[Start of section]

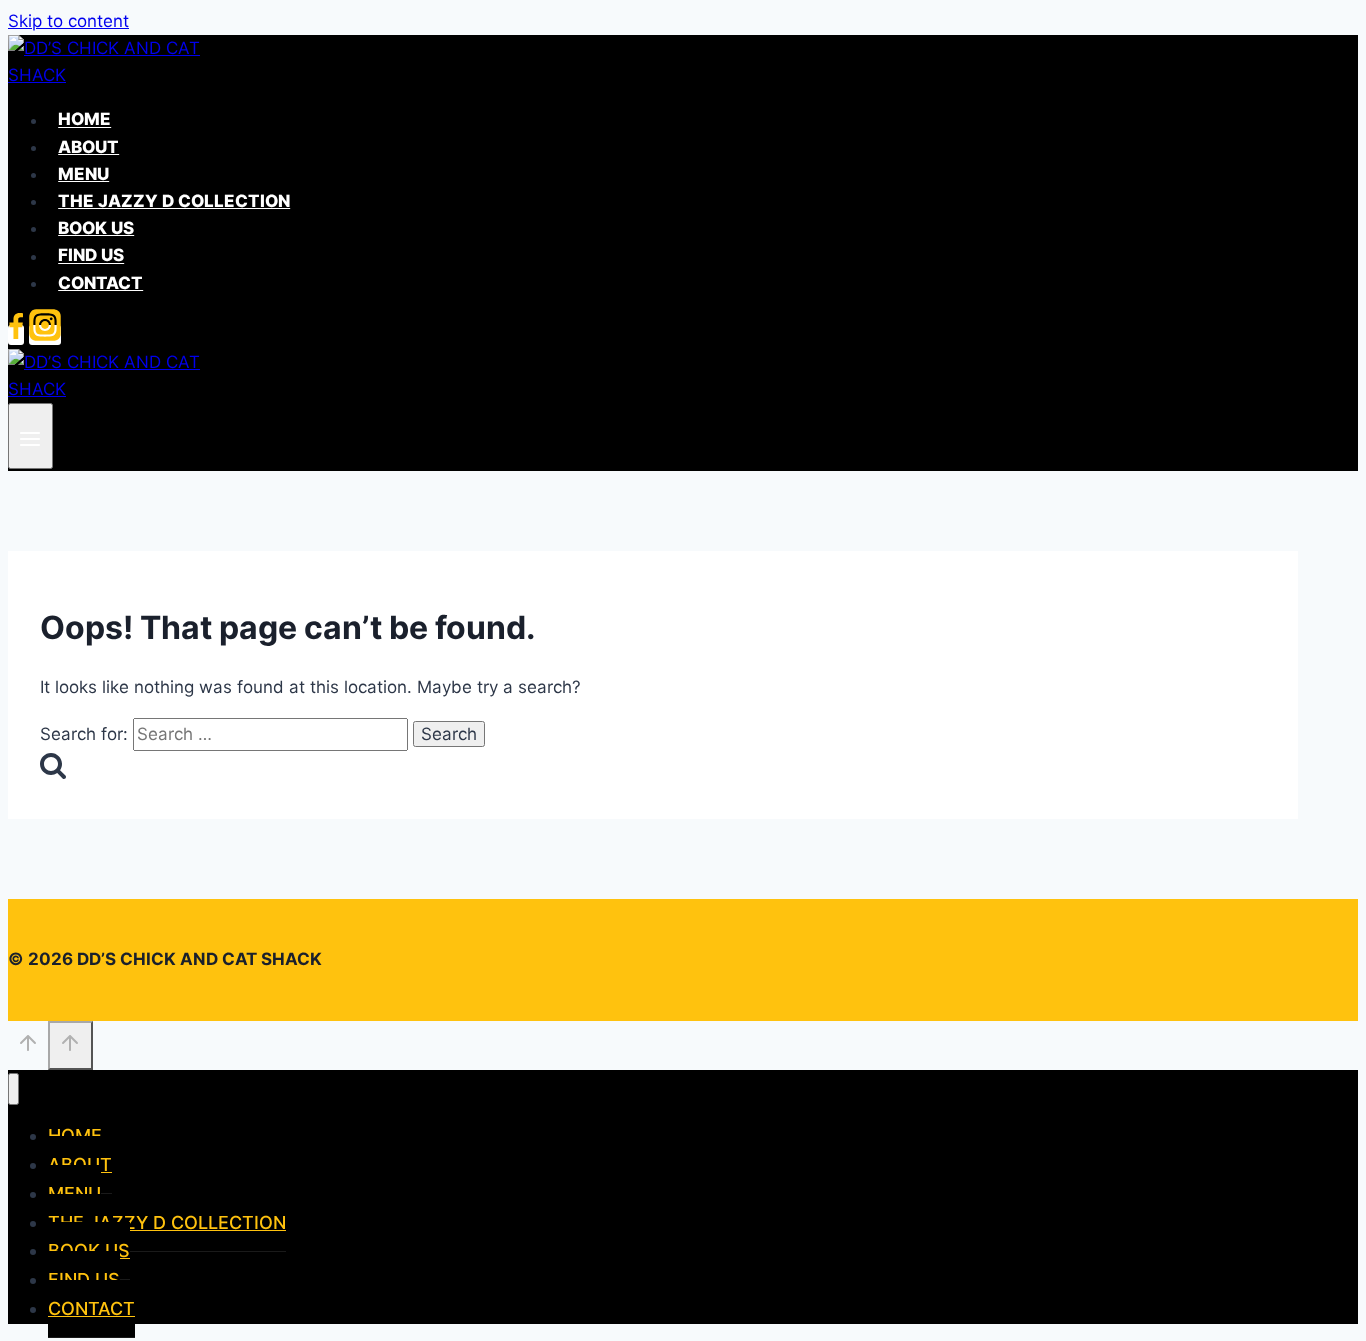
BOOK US (96, 228)
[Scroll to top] (28, 1047)
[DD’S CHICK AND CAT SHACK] (108, 75)
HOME (84, 120)
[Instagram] (45, 335)
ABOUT (88, 147)
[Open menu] (30, 435)
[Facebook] (16, 335)
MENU (83, 174)
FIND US (91, 256)
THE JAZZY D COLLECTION (174, 201)
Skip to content (68, 21)
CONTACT (100, 283)
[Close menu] (13, 1089)
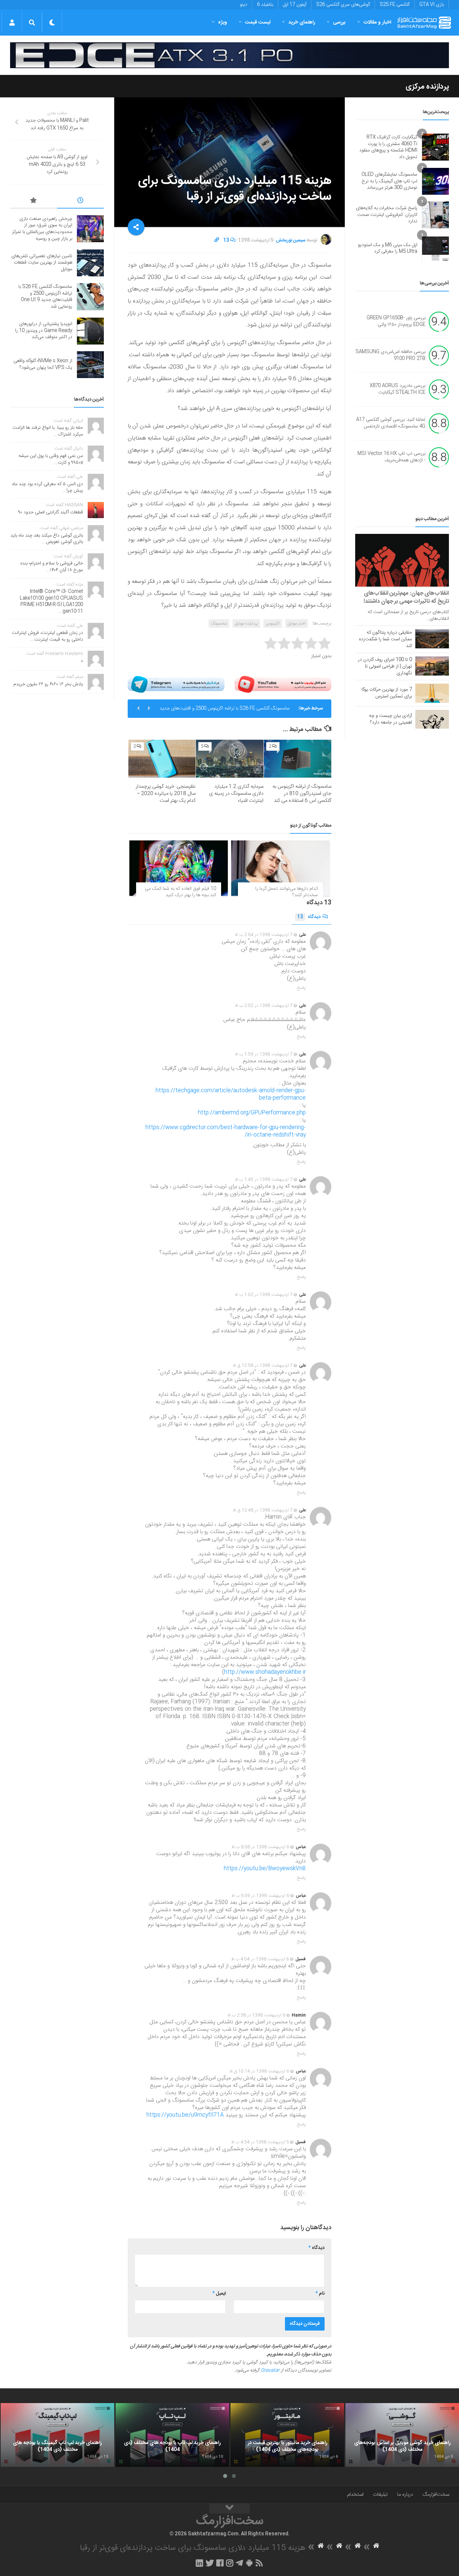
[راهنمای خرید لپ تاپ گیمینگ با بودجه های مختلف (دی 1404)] (57, 2435)
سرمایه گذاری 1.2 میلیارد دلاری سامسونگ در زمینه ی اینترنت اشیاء (236, 793)
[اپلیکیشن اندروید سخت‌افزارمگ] (249, 2563)
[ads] (229, 55)
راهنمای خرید (301, 22)
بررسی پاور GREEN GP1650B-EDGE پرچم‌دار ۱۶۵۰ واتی (396, 321)
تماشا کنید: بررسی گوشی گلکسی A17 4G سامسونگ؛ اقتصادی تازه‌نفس (390, 423)
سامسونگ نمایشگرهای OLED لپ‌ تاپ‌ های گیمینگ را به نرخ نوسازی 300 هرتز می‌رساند (389, 181)
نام (320, 2294)
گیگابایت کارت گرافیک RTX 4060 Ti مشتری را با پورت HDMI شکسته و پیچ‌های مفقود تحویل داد (388, 147)
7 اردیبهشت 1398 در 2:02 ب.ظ (264, 1005)
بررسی (339, 22)
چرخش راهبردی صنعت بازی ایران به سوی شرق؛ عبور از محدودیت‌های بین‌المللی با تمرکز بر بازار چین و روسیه (42, 229)
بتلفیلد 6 (265, 5)
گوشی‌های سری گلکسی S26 (343, 5)
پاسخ (301, 988)
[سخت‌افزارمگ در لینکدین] (199, 2563)
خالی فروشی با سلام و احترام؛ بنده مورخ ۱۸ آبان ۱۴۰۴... (51, 566)
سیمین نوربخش (290, 240)
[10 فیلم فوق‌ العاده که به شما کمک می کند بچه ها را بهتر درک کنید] (178, 868)
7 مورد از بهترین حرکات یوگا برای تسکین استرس (387, 693)
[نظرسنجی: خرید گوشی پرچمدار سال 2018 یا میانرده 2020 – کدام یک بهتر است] (162, 759)
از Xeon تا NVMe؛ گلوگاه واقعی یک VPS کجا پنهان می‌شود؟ (42, 364)
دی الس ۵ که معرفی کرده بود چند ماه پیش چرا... (47, 487)
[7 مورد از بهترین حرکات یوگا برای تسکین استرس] (432, 693)
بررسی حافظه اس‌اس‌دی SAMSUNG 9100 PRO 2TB (390, 355)
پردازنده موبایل (246, 623)
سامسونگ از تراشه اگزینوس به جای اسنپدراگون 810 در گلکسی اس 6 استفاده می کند (302, 793)
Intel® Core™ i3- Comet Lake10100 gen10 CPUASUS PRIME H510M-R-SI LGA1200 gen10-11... (51, 601)
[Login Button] (12, 22)
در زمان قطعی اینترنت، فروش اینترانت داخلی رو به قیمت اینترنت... (47, 636)
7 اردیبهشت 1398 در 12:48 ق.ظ (263, 1510)
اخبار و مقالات (377, 22)
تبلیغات (380, 2494)
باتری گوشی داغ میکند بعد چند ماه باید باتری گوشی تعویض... (46, 539)
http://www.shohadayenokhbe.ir (265, 1672)
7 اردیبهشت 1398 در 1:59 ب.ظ (264, 1054)
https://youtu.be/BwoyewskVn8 (265, 1868)
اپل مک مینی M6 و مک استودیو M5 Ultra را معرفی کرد (387, 248)
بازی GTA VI (431, 5)
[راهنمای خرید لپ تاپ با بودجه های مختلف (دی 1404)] (172, 2435)
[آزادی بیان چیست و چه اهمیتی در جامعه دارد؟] (432, 719)
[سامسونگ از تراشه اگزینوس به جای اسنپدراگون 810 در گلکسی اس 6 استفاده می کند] (297, 759)
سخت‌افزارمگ (435, 2494)
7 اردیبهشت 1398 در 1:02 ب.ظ (264, 1294)
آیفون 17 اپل (294, 5)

[End of section]

TASK GOAL:
Using only the listing above, restate exactly the lines from the line containing "از Xeon تا NVMe؛" through the line containing "[Login Button] (12, 22)", both included.

EXERCISE RESULT:
از Xeon تا NVMe؛ گلوگاه واقعی یک VPS کجا پنهان می‌شود؟ (42, 364)
دی الس ۵ که معرفی کرده بود چند ماه پیش چرا... (47, 487)
[7 مورد از بهترین حرکات یوگا برای تسکین استرس] (432, 693)
بررسی حافظه اس‌اس‌دی SAMSUNG 9100 PRO 2TB (390, 355)
پردازنده موبایل (246, 623)
سامسونگ از تراشه اگزینوس به جای اسنپدراگون 810 در گلکسی اس 6 استفاده می کند (302, 793)
Intel® Core™ i3- Comet Lake10100 gen10 CPUASUS PRIME H510M-R-SI LGA1200 gen10-11... (51, 601)
[Login Button] (12, 22)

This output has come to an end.